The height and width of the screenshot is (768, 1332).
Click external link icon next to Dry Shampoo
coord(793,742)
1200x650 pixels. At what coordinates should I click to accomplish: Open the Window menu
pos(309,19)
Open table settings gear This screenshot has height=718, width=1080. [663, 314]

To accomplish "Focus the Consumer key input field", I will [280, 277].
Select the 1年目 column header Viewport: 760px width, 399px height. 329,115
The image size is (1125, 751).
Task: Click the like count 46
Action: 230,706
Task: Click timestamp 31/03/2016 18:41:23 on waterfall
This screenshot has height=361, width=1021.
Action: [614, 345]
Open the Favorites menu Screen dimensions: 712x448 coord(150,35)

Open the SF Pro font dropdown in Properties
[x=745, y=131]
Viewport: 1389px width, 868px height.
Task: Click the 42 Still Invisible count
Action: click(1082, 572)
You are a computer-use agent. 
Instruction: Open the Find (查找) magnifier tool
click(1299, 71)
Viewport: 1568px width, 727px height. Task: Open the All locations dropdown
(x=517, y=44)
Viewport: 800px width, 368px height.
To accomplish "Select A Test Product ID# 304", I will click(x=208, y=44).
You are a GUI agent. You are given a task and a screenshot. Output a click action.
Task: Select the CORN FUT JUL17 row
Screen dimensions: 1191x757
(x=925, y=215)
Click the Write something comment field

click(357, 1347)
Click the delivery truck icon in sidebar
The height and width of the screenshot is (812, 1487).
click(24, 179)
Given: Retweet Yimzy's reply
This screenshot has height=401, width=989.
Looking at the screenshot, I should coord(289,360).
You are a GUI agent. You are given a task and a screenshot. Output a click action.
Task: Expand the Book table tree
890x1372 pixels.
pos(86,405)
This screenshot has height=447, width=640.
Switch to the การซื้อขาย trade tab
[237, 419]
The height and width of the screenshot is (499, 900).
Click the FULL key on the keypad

## Stated problem
Rewrite the whole listing above as a JSON array of strings, with one string per line and any blank lines omitted.

## Exercise answer
[
  "The height and width of the screenshot is (768, 1332).",
  "Click external link icon next to Dry Shampoo",
  "coord(793,742)",
  "1200x650 pixels. At what coordinates should I click to accomplish: Open the Window menu",
  "pos(309,19)",
  "Open table settings gear This screenshot has height=718, width=1080. [663, 314]",
  "To accomplish \"Focus the Consumer key input field\", I will [280, 277].",
  "Select the 1年目 column header Viewport: 760px width, 399px height. 329,115",
  "The image size is (1125, 751).",
  "Task: Click the like count 46",
  "Action: 230,706",
  "Task: Click timestamp 31/03/2016 18:41:23 on waterfall",
  "This screenshot has height=361, width=1021.",
  "Action: [614, 345]",
  "Open the Favorites menu Screen dimensions: 712x448 coord(150,35)",
  "Open the SF Pro font dropdown in Properties",
  "[x=745, y=131]",
  "Viewport: 1389px width, 868px height.",
  "Task: Click the 42 Still Invisible count",
  "Action: click(1082, 572)",
  "You are a computer-use agent. ",
  "Instruction: Open the Find (查找) magnifier tool",
  "click(1299, 71)",
  "Viewport: 1568px width, 727px height. Task: Open the All locations dropdown",
  "(x=517, y=44)",
  "Viewport: 800px width, 368px height.",
  "To accomplish \"Select A Test Product ID# 304\", I will click(x=208, y=44).",
  "You are a GUI agent. You are given a task and a screenshot. Output a click action.",
  "Task: Select the CORN FUT JUL17 row",
  "Screen dimensions: 1191x757",
  "(x=925, y=215)",
  "Click the Write something comment field",
  "click(357, 1347)",
  "Click the delivery truck icon in sidebar",
  "The height and width of the screenshot is (812, 1487).",
  "click(24, 179)",
  "Given: Retweet Yimzy's reply",
  "This screenshot has height=401, width=989.",
  "Looking at the screenshot, I should coord(289,360).",
  "You are a GUI agent. You are given a task and a screenshot. Output a click action.",
  "Task: Expand the Book table tree",
  "890x1372 pixels.",
  "pos(86,405)",
  "This screenshot has height=447, width=640.",
  "Switch to the การซื้อขาย trade tab",
  "[237, 419]",
  "The height and width of the screenshot is (499, 900).",
  "Click the FULL key on the keypad"
]